> **WORK TO COMPLETE**:
A) Please transcribe the tackle box post between "Grandpa’s Tackle Box" and "lot of personality.", inclusive.
B) In the tackle box post, where was the grandfather's marina located?
:: TEXT
I will lay a major smack down on them.

I will make it so.

I have Faith.

 

 

 





Grandpa’s Tackle Box

7 06 2012

The other day I was putting away all my camping stuff away after another trip. While I was making room on the shelves I spotted my grandfather’s old tackle box. I picked it up to move it to another place in the garage but for some reason I decided to poke through it again. I brushed away the cobwebs and dirt and took it inside the house. The old green metal box is mostly rust now and I wondered if the locks would even open. As the lids creaked open I stared inside and thought to myself, what in the world was he thinking?

The box, a little rusty but a lot of personality.

My grandfather was a jack of all trades kind of guy. He worked for Hudson motors, Chris Craft, built landing craft during the war, owned a cab company, a mink farm and eventually a marina in Wyandotte on the Detroit River. It is even rumored that he ran whiskey across the Detroit River during prohibition. The one constant that remained the same throughout his life is that he loved to fish. One of my last memories of him was sitting on his lap as he taught me how to tie a clinch knot. He also told me that when I got older he was going to teach me the right way to catch walleye. I had no idea what he was talking about but I finally figured it out 35 years later. When he finally retired he would fish just about every day of the year. He went so much that my Grandma insisted that one Sunday he wasn’t going fishing and that he should take her for a drive instead. So the next Sunday they got into the car and went for a drive……to go check out a new fishing spot.
::::
:: DATASET ENTRIES
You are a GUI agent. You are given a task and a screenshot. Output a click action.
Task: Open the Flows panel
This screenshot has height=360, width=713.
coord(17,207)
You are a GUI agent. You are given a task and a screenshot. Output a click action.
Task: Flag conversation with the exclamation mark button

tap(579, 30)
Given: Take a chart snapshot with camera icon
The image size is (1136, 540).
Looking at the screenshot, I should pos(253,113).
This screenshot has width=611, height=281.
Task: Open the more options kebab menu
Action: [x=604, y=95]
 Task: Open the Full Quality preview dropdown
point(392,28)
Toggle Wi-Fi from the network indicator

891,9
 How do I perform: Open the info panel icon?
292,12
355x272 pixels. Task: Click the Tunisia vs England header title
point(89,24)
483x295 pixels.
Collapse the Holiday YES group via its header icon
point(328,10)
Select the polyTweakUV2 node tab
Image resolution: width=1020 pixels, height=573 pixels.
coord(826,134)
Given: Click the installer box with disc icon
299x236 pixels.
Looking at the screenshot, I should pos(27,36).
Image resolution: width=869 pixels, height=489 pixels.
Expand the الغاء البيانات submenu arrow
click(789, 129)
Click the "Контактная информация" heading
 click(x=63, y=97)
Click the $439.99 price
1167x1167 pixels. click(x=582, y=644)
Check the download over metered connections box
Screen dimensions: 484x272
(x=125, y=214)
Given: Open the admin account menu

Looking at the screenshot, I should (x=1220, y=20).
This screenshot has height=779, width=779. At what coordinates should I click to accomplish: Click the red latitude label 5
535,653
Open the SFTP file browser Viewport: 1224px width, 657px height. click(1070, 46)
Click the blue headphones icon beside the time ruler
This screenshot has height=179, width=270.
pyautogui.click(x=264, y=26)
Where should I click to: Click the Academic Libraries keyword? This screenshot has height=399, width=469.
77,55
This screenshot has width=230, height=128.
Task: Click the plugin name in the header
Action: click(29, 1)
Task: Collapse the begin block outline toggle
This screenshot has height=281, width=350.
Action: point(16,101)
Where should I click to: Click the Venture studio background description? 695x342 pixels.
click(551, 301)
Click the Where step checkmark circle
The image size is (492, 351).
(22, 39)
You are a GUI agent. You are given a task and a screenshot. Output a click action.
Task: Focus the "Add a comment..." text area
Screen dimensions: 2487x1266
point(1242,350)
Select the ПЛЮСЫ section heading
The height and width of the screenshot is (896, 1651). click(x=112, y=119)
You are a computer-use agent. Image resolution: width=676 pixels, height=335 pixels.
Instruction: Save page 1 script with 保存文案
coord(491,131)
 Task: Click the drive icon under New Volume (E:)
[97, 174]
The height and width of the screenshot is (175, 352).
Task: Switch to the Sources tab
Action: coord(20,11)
::::
> **RESPONSES BY TASK**:
A)
Grandpa’s Tackle Box

7 06 2012

The other day I was putting away all my camping stuff away after another trip. While I was making room on the shelves I spotted my grandfather’s old tackle box. I picked it up to move it to another place in the garage but for some reason I decided to poke through it again. I brushed away the cobwebs and dirt and took it inside the house. The old green metal box is mostly rust now and I wondered if the locks would even open. As the lids creaked open I stared inside and thought to myself, what in the world was he thinking?

The box, a little rusty but a lot of personality.

B) In Wyandotte on the Detroit River.